Через несколько недель мы смотрели с ним в том же театре Шекспира, тоже в оригинальной постановке, на этот раз в сукнах. Ставили «Ночь волхвов», то есть «Двенадцатую ночь», то есть «Крещенский вечер». Но и Шекспир в «Театре Старой Голубятни» тоже, как и Достоевский, не произвел на меня сильного впечатления. Должно быть, я была слишком молода для таких спектаклей!

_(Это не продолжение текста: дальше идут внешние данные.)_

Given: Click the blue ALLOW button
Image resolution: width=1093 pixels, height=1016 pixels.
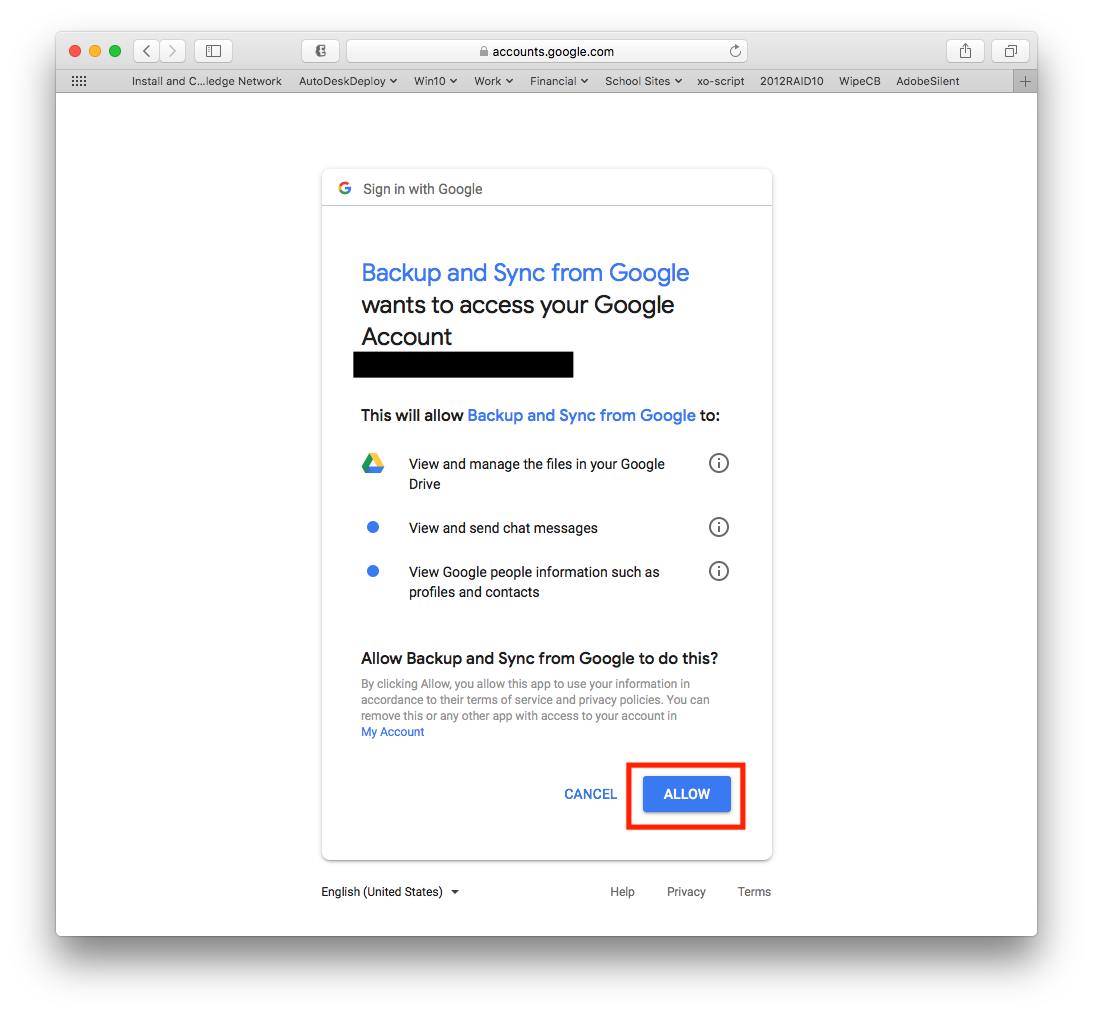Looking at the screenshot, I should 687,794.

Мне не стыдно признаться, что самое сильное впечатление в те годы произвел на меня спектакль в театре Шатлэ, «Мишель Строгофф», по роману Жюля Верна (так французы произносили русские имя и фамилию Михаила Строгова, главного героя пьесы). Множество сценических эффектов, корабль, вмерзший во льды, северное сиянье, какое-то устройство, с помощью которого удавалось достигнуть впечатления, будто вся сцена и зрительный зал качаются, — все это было очень увлекательно! В наши дни, когда на помощь театру может прийти кино, все эти ухищрения театральной техники былых лет кажутся детскими забавами. Но какого большого искусства, изобретательности и огромных расходов требовали они тогда! И нет ничего удивительного в том, что парижский зритель валом валил в театр Шатлэ, а «Ночь волхвов», поставленная в сукнах, пустовала.
Только теперь, спустя пятьдесят лет, я понимаю, что дягилевские спектакли, на которые сбегался «весь Париж», были ближе к театру Шатлэ (да некоторые сезоны и бывали там) и «Мишелю Строгофф», чем к «Ночи волхвов» Шекспира в сукнах. Дягилевские спектакли производили сильное впечатление именно тем, что воздействовали и на зрение, и на слух.

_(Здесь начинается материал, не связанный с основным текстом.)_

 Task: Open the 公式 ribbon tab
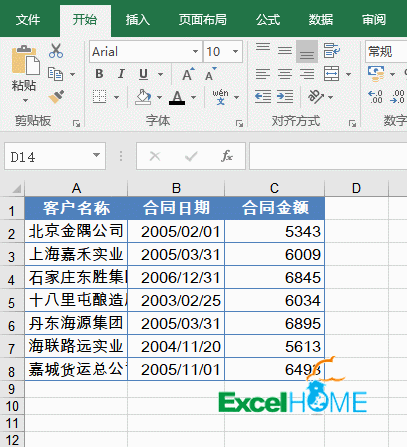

Мы, студенты, не могли позволить себе ходить на столь дорогие модные зрелища, к тому же «так мало дающие уму и сердцу», как мы говорили тогда. Не помню, в котором году это было, но на меня произвел огромное впечатление спектакль «Весна священная». Неожиданная и необычная музыка Стравинского, декорации и костюмы по эскизам Рериха, необычный сюжет (первобытные славяне приносят жертвы своим языческим богам, да еще живую девушку!). Вместо пуантов и пачек — шаманские заклинания и пляски, вместо трико — голое тело! Все это поражало воображение, давало пищу глазам, шокировало мещан, щекотало нервы. И все эти постановки стоили страшно дорого, вызывали шум, неодобрение одних и восторги других! Могли ли подобные спектакли нравиться русским эмигрантам, ведущим полуголодное существование, лишенным родины, близких людей, привычного труда? Нет, они не нравились, они возмущали до глубины души, хотя некоторые и делали вид, будто им это нравится.

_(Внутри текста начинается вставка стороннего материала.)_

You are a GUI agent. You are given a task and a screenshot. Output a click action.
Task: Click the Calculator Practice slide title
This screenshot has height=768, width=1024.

Быть может, из духа противоречия я в тот год полюбила посещать районные театры, где ставились народные пьесы и мелодрамы в исполнении передвижных трупп актеров. Очевидно, это были те спектакли, которые показывали в провинциальных городах. Я смотрела «Нельскую башню» Александра Дюма и другие, подобные ей мелодрамы. На посещение подобных театров натолкнуло меня чтение романов писательницы и мимистки Колетты Вилли. Мне известно, что в России Колетта Вилли пользовалась репутацией автора скабрезных повестей о некоей Клодине, испорченной девочке-подростке. Между тем в действительности первый роман о Клодине был написан юмористом Вилли, за которого Колетта вышла замуж. Он описал историю их знакомства и приобрел этим литературную известность. Но на этой повести и кончились литературные успехи самого Вилли. Колетта же, героиня его повести, сама начала писать, увлеклась писательством, ушла от Вилли и написала ряд биографических повестей. В поисках заработка она стала выступать в качестве пантомимной артистки. Свою бродячую жизнь странствующего мима Колетта полюбила и не оставляла в течение многих лет. Она продолжала писать тонкие психологические миниатюры, создала множество прекрасных рассказов о животных — о кошках, о собаках. Ее повесть о собственной матери поражает тонкостью, любовью, необычайной человечностью.